Bundles of Joy is proud to assist members of the LGBT community fulfill their dream of having a family. We have participated in the creation of numerous families and understand the stresses and difficulties our Intended parents face when embarking in this journey. Bundles of Joy will provide the needed egg donor and surrogate but will also guide you and your partner in every step of the way from the moment you choose your donor and surrogate until the birth of your child. We understand the changes in the LGBT legal World and works together with attorneys specializing in this changing field to ensure that our couples work according with the laws of their State. For our International couples, our attorneys are prepared to assist them until the baby has a birth certificate and a passport for their individual Countries.
1- Q. What is the difference between gestational surrogacy and traditional surrogacy?
In a gestational surrogacy the carrier (surrogate) becomes pregnant using embryos created through in vitro fertilization. This embryos are created with eggs from an egg donor and the sperm from the father(s). Therefore, there is no genetic connection between the surrogate and the baby and the Intended Parents are contractually protected. In traditional surrogacy, the embryo is created via artificial insemination. Therefore, the ovum comes directly from the surrogate, making the baby a descendant of the surrogate. Bundles of Joy does not engage in such arrangements where the baby is genetically connected to the surrogate and where the Intended Parents are not fully protected.
2- Q. How do I begin the process?
Starting your surrogacy begins with a free consultation.

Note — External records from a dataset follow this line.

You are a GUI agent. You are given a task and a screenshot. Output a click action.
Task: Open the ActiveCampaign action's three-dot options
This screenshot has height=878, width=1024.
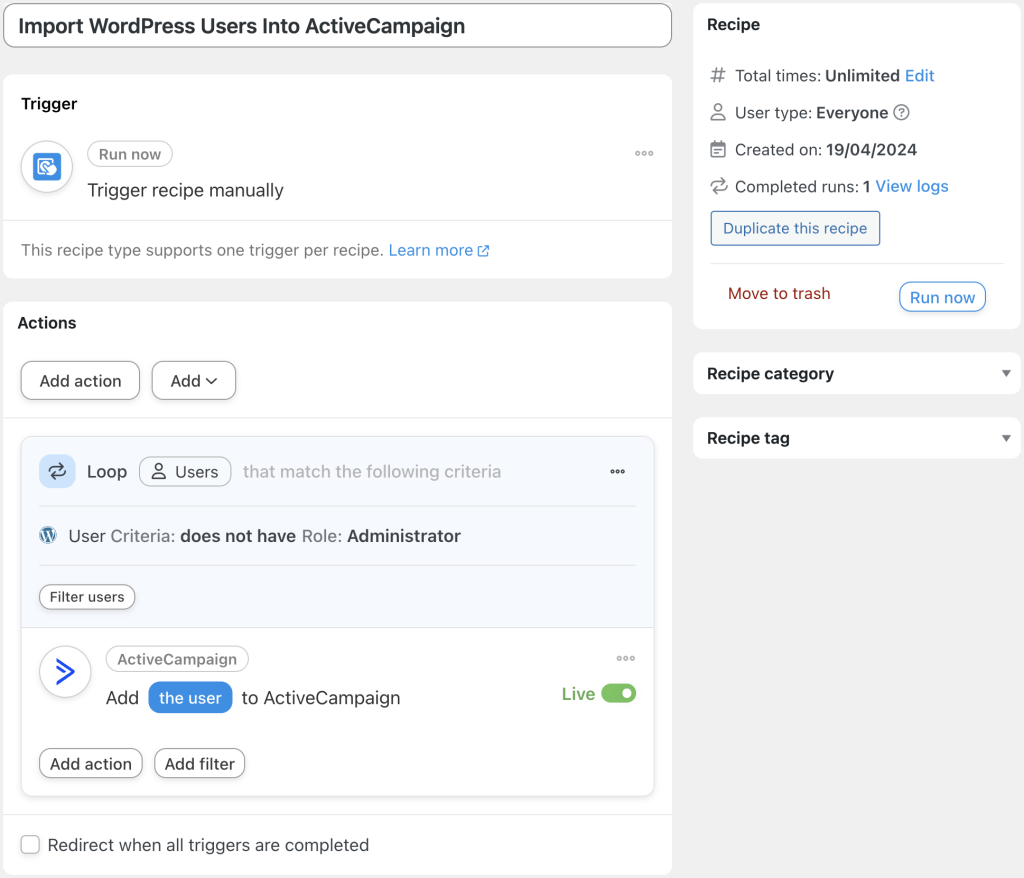625,658
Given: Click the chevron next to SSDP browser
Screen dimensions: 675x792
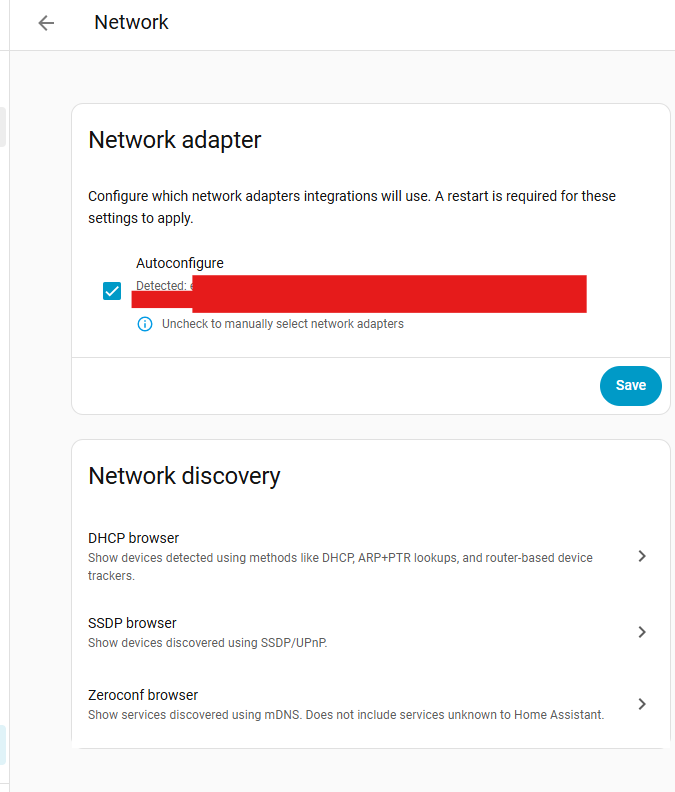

We want to know your experience so far and share with you what to expect in terms of your relationship with us and the surrogate and the costs you will incur. We also explain all of your options with emphasis on the current issues facing Intended Parents (for example, health insurance) and recommend solutions.
3- Q. How long does the whole surrogacy and egg donation process take?
You can expect to spend 15-18 months from the day you choose your surrogate until you take your baby(ies) home. The length of time will vary depending on how long it takes to first find the right surrogate for you, the length of both the legal and the screening processes and of the IVF treatments. Note that if the first round of embryo transfers are unsuccessful (in getting the surrogate pregnant), there will be another round of transfers which will extend the timeframe mentioned above.
4- Q. How will our relationship be with our surrogate?
You will be invited to meet your surrogate and her partner/spouse before the pre-screening starts. You are free to contact each other throughout the pregnancy and share the experience. You will decide together how you will be informed of each and every medical visit. You might want to attend those visits as well. Once again, you will decide together how much participation you will have in the pregnancy and delivery of your child. Finally, some couples and their surrogates choose to continue a friendly relationship after the baby is born.
5- Q. Can I be a parent if I’m single?
Of course! We work with intended parents of all backgrounds—single individuals, same-sex couples, and heterosexual couples. We have helped many single intended parents build families through surrogacy. In Florida, the only requirement is that you can proof that you require a surrogate in order to complete your family.
6- Q. How many embryos will I get and what happens to the remaining ones?
Your reproductive endocrinologist will choose the best two embryos for the first transfer. Any remaining embryos will be frozen for future transfers or for the future creation of a sibling. If your family is complete, you can continue storing the embryos, destroy them, donate them for research or donating them to another family. You can also move your embryos to another clinic.
7- Q. As an International couple, how many visits will I have to make to the United States?
You will have to go to your doctor’s clinic for the initial testing and for the creation of the embryos. Some parents will also want to be present to meet their surrogate and on the day of the level II ultrasound scan. The other magic time you cannot miss is at the hospital when your baby(ies) is delivered. Since when your baby(ies) will be born is uncertain (unless your surrogate’s ob-gyn plans a c-section), many Intended Parents come to the States early in the 8th month and stay until the delivery and initial visit(s) with the baby(ies)’s pediatrician as well as the completion of all of the required paperwork (birth certificates, passports, etc.)
8- Q. How long should I expect to be in the United States during and after the delivery?
We recommend International Intended Parents should stay in the US between 4-6 weeks to, the issuance of any birth certificates and the application for any visas and/or passports. This will also allow for your baby to receive the initial vacci0nations. We will guide you through this process. Depending on legal work, you may be able to go home sooner.
9- Q. If I don’t live in the United States, how will my child get a passport?
Your baby(ies) will automatically be US citizen(s) and qualify for a US passport. Besides that, once the birth certificate(s) have been issued, you can visit your consulate and arrange for a passport from your country. We partner with specific lawyers who have ample experience in the laws of assisted reproduction as well as the laws of many countries and who have relationships with immigration attorneys abroad and can direct you to professional immigration assistance.